Ontvangt dan, zeer geliefde Geloofsgenooten! dit gezangboek, met hetwelk wij nogmaals op de plegtigste wijze betuigen, niets anders, dan de eer van God en onzen gezegenden Zaligmaker, en uwer aller leering en ware stichting bedoeld te hebben: de ondervinding zal u leeren van hoe groote nuttigheid het voor uw hart, onder den goddelijken zegen, wezen zal, wanneer het zonder vooroordeel gebruikt wordt.

Vergunt ons in het bijzonder de vrijheid, dat wij u onzen arbeid, bij de godsdienstige opvoeding uwer kinderen, met allen nadruk aanprijzen: jonge harten, in welke de zaden van godsdienstige kennis en godsvrucht vroeg gestrooid zijn, kunnen, onder Gods zegen, daarvan, zoo lang zij leven, groote nuttigheid hebben. Den troost voor onze harten te genieten, dat wij in dit gewigtig stuk aan het welzijn van het opkomende geslacht medegearbeid hebben, is een van onze allervurigste wenschen.

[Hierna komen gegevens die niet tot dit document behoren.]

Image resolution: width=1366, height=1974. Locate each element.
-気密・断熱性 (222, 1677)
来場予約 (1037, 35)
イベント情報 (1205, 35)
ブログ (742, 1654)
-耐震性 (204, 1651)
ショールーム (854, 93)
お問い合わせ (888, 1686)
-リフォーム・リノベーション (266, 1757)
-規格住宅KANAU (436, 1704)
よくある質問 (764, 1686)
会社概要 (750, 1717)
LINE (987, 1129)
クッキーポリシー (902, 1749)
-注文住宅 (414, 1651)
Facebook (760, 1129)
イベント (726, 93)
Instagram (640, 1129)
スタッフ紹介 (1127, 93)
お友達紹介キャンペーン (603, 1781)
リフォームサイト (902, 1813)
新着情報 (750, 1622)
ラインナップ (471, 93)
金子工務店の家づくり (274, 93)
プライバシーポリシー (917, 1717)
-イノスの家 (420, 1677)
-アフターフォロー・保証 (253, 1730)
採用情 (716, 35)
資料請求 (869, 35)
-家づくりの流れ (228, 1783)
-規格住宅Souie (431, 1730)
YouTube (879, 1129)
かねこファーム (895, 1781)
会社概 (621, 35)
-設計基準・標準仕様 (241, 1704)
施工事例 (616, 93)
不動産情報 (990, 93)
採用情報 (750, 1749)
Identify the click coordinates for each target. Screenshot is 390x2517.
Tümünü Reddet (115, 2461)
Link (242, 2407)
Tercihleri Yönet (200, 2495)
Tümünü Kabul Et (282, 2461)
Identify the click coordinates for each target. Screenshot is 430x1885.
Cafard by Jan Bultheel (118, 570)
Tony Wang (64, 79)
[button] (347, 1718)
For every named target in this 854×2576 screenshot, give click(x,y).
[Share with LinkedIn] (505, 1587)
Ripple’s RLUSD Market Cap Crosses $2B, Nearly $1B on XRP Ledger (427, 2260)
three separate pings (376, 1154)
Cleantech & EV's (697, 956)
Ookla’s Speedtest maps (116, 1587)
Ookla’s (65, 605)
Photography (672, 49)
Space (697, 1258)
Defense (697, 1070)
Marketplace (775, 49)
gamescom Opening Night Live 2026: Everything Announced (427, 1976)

God zegene ons werk daartoe! Hij zegene zijne Kerk in dit Land, ook door het gebruik van deze gezangen, om zijns Zoons wil, door zijnen Heiligen Geest! Amen.


Gegeven in onze algemeene Vergadering in den
 Haag, dezen
6 Sept. 1805.
Uit aller naam
A. VAN DEN BERG, Præses.
J. A. LOTZE, Scriba.
J. SCHARP, Scriba.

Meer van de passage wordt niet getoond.